1

I am in the process of learning MySQL and querying, and right now working with PHP to begin with. For learning purposes I chose a small anagram solver kind of project to begin with. I found a very old English language word list on the internet freely available to use as the DB. I tried querying, find in set and full-text search matching but failed.

How can I:

Match a result letter by letter?

For example, let's say that I have the letters S-L-A-O-G to match against the database entry.

Since I have a large database which surely contains many words, I want to have in return of the query:

lag
goal
goals
slag
log
... and so on.

Without having any other results which might have a letter used twice.

How would I solve this with SQL?

Thank you very much for your time.

Phil
  • 13,875
  • 21
  • 81
  • 126

3 Answers3

1
$str_search = 'SLAOG';

SELECT word
FROM table_name
WHERE word REGEXP '^[{$str_search}]+$' # '^[SLAOG]+$'

// Filter the results in php afterwards

// Loop START

$arr = array();
for($i = 0; $i < strlen($row->word); $i++) {

    $h = substr($str_search, $i, 0);
    preg_match_all("/{$h}/", $row->word, $arr_matches);
    preg_match_all("/{$h}/", $str_search, $arr_matches2);

    if (count($arr_matches[0]) > count($arr_matches2[0]))
        FALSE; // Amount doesn't add up

}

// Loop END

Basicly run a REGEXP on given words and filter result based on how many occurencies the word compared with the search word.

The REGEXP checks all columns, from beginning to end, with a combination of given words. This may result in more rows then you need, but it will give a nice filter nonetheless.

The loop part is to filter words where a letter is used more times then in the search string. I run a preg_match_all() on each letter in found the word and the search word to check the amount of occurencies, and compare them with count().

Robin Castlin
  • 10,956
  • 1
  • 28
  • 44
  • Thank you @robin. I did not know at all that regexp could be performed as an SQL query. Could you please kindly explain though a little bit the regex in the query and in the php code? Thank you very much. – Phil May 11 '12 at 13:26
1

If you want a quick and dirty solution....

Split the word you're trying to get anagrams for into individual letters. Assign each letter an individual prime number value, and multiply them all together; eg:

C - 2
A - 3
T - 5

For a total of 30

Then step through your dictionary list, and do the same operation on each word in that. If your target word's value is divisible exactly by the dictionary word's value, then you know that the dictionary word has only letters that occur in your target word.

You can speed it up by pre-calculating the dictionary values, and then querying for just the right values: SELECT * FROM dictionary WHERE ($searchWordTotal % wordTotal) = 0 (searchWordTotal is the total for the word you're looking for, and wordTotal is the one from the database)

I should get around to writing this properly one of these days....

andrewsi
  • 10,807
  • 132
  • 35
  • 51
  • That's awesomely clever. :) But why test the remainder of a division, why not just `WHERE $searchWordTotal = wordTotal`? – ZeroOne May 11 '12 at 14:54
  • 1
    If you want to find proper anagrams that re-use all the letters, then yes, you'd look for ones that match; but the poster also wanted to return words made up of some of the letters, in which case you need to do the modulus check.
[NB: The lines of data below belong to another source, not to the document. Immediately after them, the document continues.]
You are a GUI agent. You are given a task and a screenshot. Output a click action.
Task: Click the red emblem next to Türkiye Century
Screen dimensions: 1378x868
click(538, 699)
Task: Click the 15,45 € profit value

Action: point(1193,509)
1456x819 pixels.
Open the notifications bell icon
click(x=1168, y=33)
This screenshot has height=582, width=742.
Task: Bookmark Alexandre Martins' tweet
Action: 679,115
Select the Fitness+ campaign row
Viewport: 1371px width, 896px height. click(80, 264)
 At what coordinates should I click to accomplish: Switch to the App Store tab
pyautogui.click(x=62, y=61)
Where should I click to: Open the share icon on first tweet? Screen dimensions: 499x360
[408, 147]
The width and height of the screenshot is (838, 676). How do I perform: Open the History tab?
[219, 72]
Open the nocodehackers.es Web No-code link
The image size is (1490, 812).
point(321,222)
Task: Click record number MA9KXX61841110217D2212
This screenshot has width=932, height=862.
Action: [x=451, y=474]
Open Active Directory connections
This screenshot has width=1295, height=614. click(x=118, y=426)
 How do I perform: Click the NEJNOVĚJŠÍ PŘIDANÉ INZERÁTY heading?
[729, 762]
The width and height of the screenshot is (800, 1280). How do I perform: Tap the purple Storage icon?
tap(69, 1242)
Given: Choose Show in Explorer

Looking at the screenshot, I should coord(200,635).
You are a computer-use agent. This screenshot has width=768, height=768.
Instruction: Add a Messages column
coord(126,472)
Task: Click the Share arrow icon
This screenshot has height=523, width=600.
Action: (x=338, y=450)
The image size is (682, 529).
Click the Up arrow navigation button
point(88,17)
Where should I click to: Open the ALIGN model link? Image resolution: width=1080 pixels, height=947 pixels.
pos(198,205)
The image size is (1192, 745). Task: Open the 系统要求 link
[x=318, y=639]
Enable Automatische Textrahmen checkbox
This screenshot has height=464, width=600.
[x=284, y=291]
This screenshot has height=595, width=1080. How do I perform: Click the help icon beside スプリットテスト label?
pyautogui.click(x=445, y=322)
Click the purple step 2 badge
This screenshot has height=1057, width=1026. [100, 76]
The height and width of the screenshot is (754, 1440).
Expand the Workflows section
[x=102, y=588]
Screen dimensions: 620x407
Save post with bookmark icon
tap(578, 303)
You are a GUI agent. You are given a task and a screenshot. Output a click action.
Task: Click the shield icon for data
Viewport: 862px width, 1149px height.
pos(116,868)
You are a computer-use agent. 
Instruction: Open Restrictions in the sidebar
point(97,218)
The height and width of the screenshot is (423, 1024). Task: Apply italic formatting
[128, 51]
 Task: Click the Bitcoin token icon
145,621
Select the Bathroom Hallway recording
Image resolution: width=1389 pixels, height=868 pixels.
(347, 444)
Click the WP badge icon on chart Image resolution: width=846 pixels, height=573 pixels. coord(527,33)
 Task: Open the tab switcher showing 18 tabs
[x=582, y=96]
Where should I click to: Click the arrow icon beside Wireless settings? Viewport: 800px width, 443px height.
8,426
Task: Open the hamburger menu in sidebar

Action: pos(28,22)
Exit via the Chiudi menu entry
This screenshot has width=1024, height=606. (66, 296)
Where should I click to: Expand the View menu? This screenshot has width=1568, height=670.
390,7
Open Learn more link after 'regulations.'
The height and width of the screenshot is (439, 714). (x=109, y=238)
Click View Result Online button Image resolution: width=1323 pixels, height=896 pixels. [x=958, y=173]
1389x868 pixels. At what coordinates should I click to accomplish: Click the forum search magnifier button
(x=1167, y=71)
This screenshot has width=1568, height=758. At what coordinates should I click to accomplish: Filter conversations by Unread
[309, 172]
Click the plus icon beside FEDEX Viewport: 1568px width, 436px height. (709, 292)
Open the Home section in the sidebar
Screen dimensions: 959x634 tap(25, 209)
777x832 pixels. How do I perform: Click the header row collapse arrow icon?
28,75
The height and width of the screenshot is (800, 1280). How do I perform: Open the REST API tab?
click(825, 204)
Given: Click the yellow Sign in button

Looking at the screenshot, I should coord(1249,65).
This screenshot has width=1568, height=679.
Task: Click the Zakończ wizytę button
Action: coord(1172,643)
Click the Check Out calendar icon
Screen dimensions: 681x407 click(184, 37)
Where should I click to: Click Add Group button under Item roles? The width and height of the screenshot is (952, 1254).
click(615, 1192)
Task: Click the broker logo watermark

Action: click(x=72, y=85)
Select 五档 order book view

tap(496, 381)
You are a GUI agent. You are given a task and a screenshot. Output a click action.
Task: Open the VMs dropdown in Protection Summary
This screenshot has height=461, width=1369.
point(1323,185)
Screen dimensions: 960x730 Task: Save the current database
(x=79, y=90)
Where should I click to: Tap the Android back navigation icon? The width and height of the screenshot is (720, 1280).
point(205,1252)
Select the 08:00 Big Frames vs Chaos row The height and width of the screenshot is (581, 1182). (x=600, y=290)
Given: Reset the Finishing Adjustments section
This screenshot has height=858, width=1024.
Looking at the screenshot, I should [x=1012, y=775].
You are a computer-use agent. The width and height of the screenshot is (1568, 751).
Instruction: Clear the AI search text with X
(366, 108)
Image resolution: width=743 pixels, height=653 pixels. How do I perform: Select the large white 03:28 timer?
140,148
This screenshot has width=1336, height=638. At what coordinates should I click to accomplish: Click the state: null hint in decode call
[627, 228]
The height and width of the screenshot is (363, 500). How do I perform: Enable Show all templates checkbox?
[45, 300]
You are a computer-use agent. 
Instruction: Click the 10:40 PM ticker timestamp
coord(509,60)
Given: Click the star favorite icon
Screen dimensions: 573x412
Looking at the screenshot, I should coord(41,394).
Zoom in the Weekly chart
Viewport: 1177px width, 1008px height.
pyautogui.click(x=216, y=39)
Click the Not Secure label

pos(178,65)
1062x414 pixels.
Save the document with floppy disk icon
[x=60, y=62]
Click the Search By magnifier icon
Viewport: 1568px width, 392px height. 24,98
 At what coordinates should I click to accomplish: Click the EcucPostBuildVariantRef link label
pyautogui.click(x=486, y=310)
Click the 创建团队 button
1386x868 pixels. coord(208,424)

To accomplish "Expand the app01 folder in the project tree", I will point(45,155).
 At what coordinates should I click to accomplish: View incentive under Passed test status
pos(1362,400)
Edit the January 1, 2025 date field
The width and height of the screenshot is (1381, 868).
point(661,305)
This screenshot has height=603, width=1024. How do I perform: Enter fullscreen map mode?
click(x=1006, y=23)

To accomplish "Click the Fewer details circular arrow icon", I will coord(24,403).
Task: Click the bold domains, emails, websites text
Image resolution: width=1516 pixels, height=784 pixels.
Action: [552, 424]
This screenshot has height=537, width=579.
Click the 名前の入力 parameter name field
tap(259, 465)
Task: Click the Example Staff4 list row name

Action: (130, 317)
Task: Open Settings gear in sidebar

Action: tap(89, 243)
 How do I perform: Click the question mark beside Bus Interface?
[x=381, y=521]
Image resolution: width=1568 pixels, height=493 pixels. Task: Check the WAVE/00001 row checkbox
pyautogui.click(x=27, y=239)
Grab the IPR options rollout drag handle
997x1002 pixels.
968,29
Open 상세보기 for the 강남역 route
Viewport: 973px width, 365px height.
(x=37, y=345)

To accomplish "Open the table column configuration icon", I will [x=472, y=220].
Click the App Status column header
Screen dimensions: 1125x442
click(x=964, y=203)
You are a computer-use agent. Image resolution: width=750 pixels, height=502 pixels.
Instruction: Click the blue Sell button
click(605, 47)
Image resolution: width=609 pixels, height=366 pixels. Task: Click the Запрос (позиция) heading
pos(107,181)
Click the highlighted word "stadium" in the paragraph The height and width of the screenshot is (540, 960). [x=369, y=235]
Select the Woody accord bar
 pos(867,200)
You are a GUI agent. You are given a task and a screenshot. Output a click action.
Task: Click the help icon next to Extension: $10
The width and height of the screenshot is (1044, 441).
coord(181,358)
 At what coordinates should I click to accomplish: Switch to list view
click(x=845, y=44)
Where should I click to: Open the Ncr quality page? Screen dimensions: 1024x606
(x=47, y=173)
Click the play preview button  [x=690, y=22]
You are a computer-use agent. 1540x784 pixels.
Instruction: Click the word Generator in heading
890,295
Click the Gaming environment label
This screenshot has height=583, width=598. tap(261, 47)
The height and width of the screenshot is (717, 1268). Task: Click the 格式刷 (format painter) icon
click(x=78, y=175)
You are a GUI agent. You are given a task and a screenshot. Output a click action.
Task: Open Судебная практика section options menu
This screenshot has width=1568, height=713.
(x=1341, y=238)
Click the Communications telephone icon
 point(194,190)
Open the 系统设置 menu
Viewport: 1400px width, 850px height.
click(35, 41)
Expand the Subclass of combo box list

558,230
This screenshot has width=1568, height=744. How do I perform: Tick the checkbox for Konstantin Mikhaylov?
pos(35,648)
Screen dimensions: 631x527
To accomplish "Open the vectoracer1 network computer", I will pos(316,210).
All I need to do now is figure out how to easily find anagrams made up of multiple words, without a lot of nasty coding.... – andrewsi May 11 '12 at 14:58
  • Actually... By the time this routine's finished, I'll have a list of words that are partial anagrams of the main word. So if a word isn't a full match, I can figure out what letters I still need to find, and search the list I've just generated for words that have those letters. And the great part is, I can even do that recursively, so it'll pick up multiple words. So searching for TIGER will find ERG; and I can then search my list for words that match TI and find IT. Why do I get the feeling I'm going to be spending the weekend coding this up? – andrewsi May 11 '12 at 15:58
  • Seems like a viable way of spending a weekend. ;) – ZeroOne May 11 '12 at 16:57
  • I've got an initial version coded up in perl; I've spent the last couple of days trying to figure out how to optimise it. – andrewsi May 15 '12 at 23:42
0

since you only want words with the letters given, and no others, but you dont need to use all the letters, then i suggest logic like this:

* take your candidate word,
* do a string replace of the first occurrence of each letter in your match set,
* set the new value to null
* then finally wrap all that in a strlength to see if there are any characters left.

you can do all that in sql - but a little procedure will probably look more familiar to most coders.

Randy
  • 16,480
  • 1
  • 37
  • 55